▶ _REQUIREMENTS_:
Rewrite the material below with "Certification" switched to "Accreditation" and every other detail left as it stands. Omit the pictures from your version.

▶ _SOURCE RECORDS_:
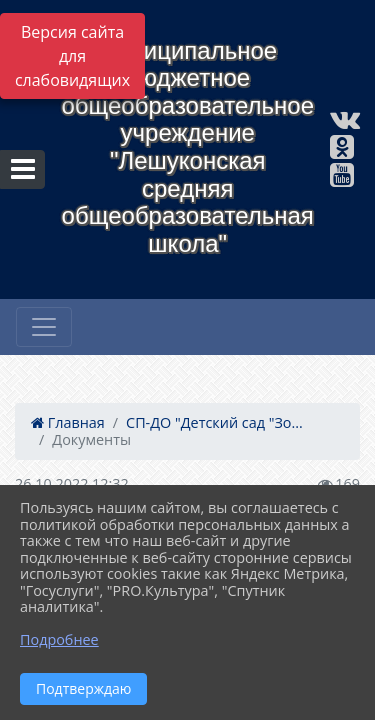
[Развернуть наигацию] (44, 327)
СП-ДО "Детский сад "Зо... (214, 422)
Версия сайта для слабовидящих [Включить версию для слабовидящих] (72, 56)
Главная (68, 422)
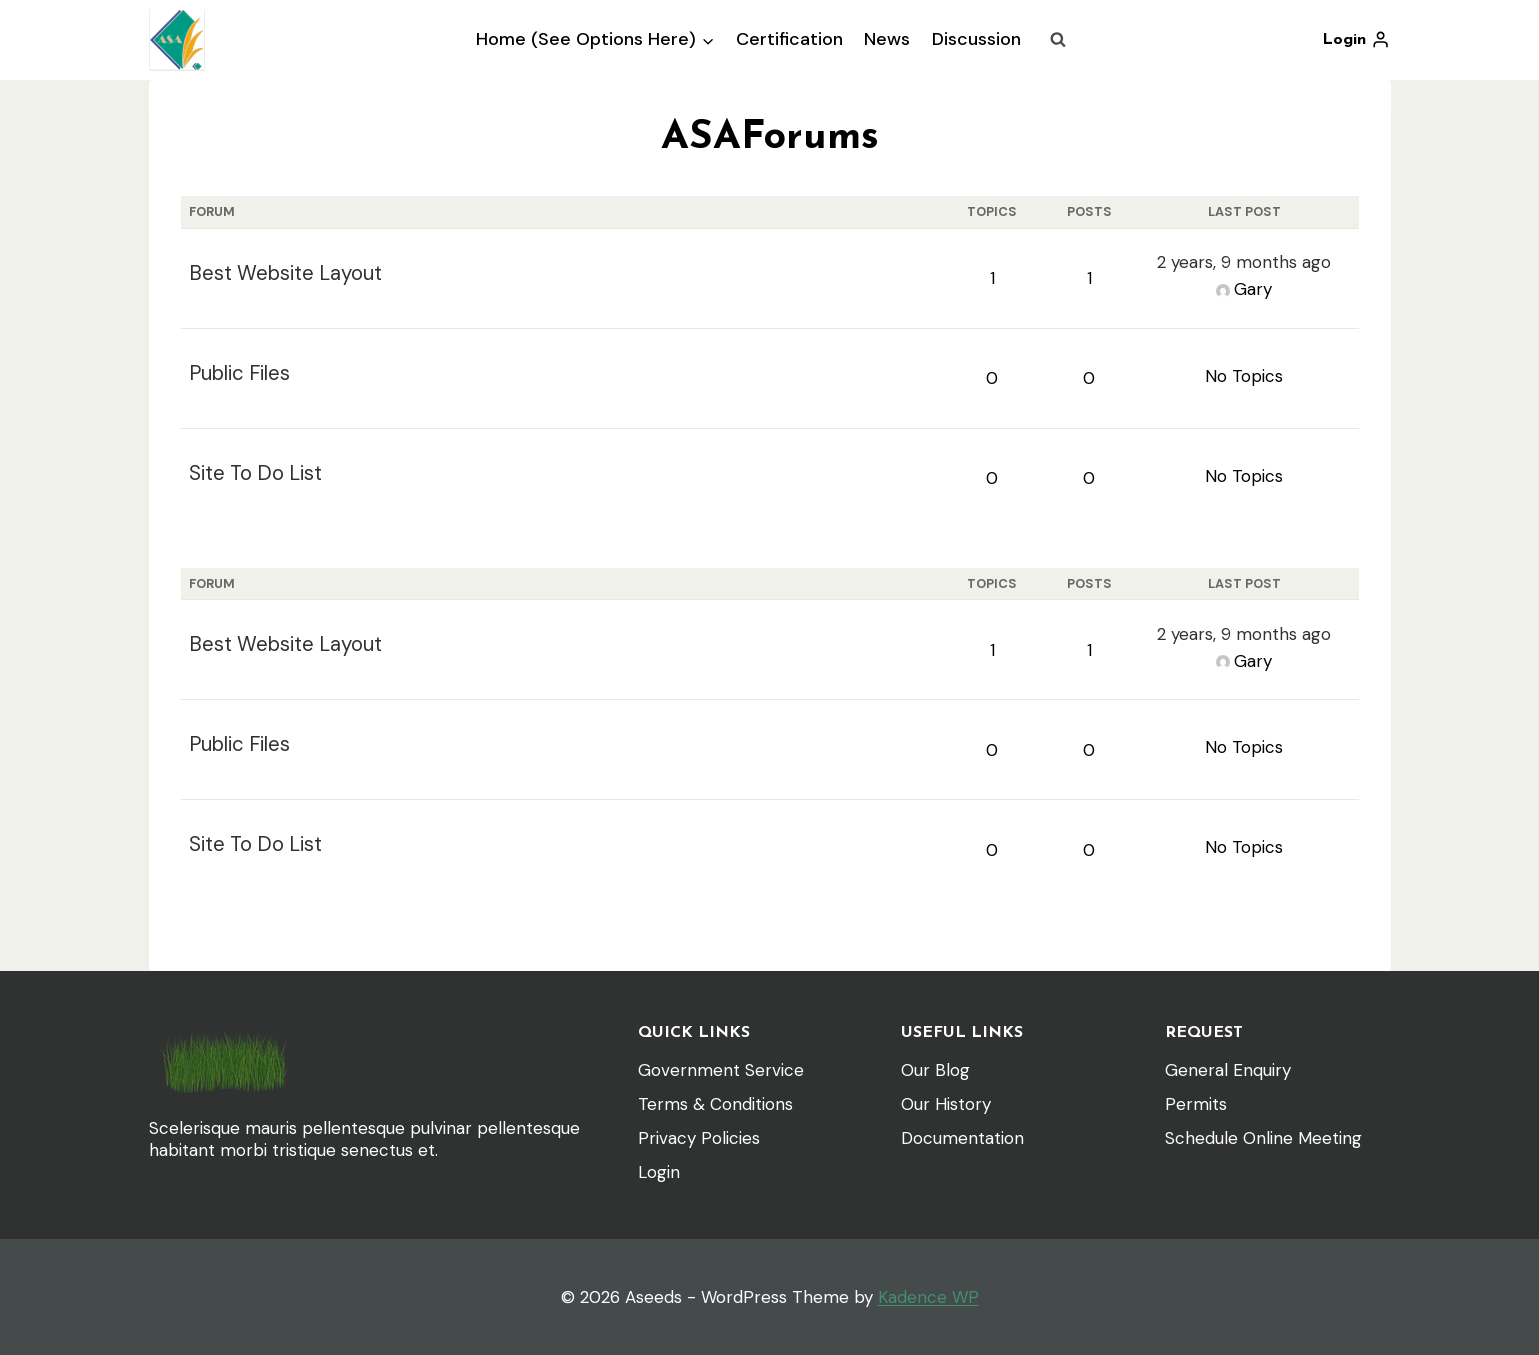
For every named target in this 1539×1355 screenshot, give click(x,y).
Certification (789, 39)
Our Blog (935, 1070)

▶ _THE REPLY_:
[Развернуть наигацию] (44, 327)
СП-ДО "Детский сад "Зо... (214, 422)
Версия сайта для слабовидящих [Включить версию для слабовидящих] (72, 56)
Главная (68, 422)
For every named target in this 1539×1355 screenshot, give click(x,y).
Accreditation (789, 39)
Our Blog (935, 1070)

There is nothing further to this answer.